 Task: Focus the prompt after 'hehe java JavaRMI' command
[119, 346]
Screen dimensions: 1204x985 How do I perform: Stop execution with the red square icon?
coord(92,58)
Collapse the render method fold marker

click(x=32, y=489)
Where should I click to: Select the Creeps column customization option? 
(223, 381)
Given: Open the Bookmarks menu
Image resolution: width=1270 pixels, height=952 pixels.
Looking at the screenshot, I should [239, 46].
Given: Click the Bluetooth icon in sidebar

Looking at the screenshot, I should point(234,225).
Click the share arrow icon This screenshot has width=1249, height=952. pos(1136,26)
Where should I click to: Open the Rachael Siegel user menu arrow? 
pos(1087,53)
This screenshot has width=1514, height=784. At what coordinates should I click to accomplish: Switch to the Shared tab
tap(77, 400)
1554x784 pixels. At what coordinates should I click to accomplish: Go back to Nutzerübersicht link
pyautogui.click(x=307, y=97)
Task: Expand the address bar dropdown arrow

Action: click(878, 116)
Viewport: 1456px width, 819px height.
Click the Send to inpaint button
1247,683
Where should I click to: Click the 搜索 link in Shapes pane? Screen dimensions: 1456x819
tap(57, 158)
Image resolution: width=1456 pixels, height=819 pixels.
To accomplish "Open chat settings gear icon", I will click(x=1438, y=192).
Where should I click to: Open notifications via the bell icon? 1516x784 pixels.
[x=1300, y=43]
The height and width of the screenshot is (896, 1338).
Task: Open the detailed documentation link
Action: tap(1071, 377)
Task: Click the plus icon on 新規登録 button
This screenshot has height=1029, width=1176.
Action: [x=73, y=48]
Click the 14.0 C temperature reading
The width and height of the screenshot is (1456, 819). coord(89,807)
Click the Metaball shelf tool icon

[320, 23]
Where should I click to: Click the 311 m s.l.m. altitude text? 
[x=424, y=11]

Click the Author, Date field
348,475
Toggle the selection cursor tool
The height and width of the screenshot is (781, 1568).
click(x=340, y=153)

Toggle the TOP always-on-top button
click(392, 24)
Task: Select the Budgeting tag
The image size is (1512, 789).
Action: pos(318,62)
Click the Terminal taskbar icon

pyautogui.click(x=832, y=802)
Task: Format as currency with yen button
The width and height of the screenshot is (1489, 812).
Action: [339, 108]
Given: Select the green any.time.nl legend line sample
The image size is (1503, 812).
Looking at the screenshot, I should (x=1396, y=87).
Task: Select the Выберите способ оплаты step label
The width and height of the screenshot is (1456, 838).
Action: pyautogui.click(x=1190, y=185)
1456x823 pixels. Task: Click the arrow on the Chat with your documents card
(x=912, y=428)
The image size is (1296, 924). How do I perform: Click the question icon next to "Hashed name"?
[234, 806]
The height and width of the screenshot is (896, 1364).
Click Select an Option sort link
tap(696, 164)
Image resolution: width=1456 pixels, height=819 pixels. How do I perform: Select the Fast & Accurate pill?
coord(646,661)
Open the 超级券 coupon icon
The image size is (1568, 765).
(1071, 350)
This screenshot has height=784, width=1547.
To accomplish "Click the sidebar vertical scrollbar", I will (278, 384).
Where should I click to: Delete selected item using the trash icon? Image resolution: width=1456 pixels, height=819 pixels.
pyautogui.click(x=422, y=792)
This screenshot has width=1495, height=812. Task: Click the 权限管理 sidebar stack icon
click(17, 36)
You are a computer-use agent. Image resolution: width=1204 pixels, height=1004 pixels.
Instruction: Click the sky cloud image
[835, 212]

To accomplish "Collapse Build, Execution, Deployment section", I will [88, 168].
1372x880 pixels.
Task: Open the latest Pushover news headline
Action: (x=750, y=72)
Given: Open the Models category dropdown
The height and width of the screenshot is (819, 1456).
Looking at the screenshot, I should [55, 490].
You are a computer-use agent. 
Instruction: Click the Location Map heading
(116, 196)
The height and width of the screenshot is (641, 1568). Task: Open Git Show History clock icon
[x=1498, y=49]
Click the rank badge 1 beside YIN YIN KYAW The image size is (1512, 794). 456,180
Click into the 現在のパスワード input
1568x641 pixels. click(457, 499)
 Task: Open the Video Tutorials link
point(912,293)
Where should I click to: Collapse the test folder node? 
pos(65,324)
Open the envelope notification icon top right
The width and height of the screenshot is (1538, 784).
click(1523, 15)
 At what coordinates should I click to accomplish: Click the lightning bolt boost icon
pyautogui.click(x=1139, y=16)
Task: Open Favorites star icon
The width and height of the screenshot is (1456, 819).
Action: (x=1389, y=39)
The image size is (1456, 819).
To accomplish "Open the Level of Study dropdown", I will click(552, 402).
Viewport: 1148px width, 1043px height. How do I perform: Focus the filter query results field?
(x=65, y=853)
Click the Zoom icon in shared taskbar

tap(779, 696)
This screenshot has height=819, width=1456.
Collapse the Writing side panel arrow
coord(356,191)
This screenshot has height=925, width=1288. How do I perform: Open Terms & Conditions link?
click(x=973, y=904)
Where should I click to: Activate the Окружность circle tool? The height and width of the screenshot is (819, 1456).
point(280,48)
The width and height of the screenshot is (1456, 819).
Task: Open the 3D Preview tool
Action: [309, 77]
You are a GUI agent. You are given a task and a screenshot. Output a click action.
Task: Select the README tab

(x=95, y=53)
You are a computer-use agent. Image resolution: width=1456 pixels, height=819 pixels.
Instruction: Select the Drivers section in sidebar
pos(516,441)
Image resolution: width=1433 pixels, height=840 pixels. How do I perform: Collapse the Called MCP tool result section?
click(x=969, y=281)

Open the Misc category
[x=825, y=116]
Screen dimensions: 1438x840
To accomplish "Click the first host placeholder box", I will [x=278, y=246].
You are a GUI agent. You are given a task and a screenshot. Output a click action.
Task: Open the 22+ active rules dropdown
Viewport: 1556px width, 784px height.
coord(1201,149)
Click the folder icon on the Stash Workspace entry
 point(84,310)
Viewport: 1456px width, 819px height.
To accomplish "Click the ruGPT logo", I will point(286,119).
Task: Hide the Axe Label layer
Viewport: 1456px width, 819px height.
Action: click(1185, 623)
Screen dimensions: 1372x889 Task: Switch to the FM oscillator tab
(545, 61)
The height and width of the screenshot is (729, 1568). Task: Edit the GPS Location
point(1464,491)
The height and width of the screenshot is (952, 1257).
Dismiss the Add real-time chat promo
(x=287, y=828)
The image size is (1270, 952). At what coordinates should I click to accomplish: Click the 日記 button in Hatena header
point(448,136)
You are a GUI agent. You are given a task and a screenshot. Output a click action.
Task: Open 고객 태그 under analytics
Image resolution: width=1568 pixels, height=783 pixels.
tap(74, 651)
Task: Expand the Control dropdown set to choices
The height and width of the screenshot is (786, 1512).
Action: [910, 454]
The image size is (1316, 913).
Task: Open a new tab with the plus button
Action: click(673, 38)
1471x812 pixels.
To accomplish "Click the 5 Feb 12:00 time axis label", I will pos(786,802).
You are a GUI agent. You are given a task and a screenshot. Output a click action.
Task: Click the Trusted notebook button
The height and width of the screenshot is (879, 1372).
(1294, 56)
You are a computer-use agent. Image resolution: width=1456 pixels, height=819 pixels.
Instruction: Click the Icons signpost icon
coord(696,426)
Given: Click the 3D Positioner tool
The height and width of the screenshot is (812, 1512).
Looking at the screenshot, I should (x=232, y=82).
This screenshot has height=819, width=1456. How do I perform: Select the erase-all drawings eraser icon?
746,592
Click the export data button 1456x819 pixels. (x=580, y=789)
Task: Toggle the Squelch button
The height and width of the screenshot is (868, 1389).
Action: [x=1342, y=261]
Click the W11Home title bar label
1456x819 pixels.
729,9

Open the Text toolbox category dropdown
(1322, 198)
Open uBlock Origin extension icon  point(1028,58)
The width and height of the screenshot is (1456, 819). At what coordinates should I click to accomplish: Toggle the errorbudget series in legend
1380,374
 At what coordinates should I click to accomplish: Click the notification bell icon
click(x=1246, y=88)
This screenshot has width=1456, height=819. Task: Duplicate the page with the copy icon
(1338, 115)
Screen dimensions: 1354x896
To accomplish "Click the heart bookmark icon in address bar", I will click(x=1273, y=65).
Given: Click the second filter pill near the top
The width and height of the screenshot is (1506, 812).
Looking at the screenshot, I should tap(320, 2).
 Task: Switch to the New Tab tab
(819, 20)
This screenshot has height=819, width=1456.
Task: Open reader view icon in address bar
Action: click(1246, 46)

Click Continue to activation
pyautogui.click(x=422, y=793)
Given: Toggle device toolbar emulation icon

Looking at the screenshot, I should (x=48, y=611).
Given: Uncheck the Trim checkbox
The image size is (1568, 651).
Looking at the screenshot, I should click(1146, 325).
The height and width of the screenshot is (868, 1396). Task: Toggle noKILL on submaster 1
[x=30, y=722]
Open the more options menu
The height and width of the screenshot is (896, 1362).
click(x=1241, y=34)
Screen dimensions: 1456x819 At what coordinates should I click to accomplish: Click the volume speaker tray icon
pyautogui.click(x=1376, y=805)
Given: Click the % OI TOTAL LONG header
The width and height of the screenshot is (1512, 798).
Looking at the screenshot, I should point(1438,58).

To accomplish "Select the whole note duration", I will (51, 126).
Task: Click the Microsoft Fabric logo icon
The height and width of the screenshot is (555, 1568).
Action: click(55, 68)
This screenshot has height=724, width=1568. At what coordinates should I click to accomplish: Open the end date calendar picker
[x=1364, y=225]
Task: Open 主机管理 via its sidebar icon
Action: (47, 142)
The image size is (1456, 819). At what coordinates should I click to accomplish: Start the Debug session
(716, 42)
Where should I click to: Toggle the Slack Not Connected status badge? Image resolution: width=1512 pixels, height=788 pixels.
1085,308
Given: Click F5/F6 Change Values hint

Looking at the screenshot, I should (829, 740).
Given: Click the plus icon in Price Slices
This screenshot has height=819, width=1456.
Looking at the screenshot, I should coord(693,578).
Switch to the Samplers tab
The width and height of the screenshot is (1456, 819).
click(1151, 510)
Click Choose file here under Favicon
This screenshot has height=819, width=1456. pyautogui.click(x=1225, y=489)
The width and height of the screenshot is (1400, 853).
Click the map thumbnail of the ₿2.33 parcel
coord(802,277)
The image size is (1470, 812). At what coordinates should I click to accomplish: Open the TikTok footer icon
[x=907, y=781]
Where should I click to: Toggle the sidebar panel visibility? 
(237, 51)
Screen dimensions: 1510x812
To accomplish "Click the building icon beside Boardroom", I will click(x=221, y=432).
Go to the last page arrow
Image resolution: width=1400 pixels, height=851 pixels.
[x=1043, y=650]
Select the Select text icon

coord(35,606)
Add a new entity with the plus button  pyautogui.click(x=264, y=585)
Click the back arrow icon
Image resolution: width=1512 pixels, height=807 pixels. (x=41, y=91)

- [EXERCISE REQUIREMENTS]: Using the entries above, return exactly the lines from the line with "Instruction: Select the" to the line with "Task: Click the Trusted notebook button", counting both of those lines.

- [PROBLEM SOLUTION]:
Instruction: Select the Drivers section in sidebar
pos(516,441)
Image resolution: width=1433 pixels, height=840 pixels. How do I perform: Collapse the Called MCP tool result section?
click(x=969, y=281)

Open the Misc category
[x=825, y=116]
Screen dimensions: 1438x840
To accomplish "Click the first host placeholder box", I will [x=278, y=246].
You are a GUI agent. You are given a task and a screenshot. Output a click action.
Task: Open the 22+ active rules dropdown
Viewport: 1556px width, 784px height.
coord(1201,149)
Click the folder icon on the Stash Workspace entry
 point(84,310)
Viewport: 1456px width, 819px height.
To accomplish "Click the ruGPT logo", I will point(286,119).
Task: Hide the Axe Label layer
Viewport: 1456px width, 819px height.
Action: click(1185, 623)
Screen dimensions: 1372x889 Task: Switch to the FM oscillator tab
(545, 61)
The height and width of the screenshot is (729, 1568). Task: Edit the GPS Location
point(1464,491)
The height and width of the screenshot is (952, 1257).
Dismiss the Add real-time chat promo
(x=287, y=828)
The image size is (1270, 952). At what coordinates should I click to accomplish: Click the 日記 button in Hatena header
point(448,136)
You are a GUI agent. You are given a task and a screenshot. Output a click action.
Task: Open 고객 태그 under analytics
Image resolution: width=1568 pixels, height=783 pixels.
tap(74, 651)
Task: Expand the Control dropdown set to choices
The height and width of the screenshot is (786, 1512).
Action: [910, 454]
The image size is (1316, 913).
Task: Open a new tab with the plus button
Action: click(673, 38)
1471x812 pixels.
To accomplish "Click the 5 Feb 12:00 time axis label", I will pos(786,802).
You are a GUI agent. You are given a task and a screenshot. Output a click action.
Task: Click the Trusted notebook button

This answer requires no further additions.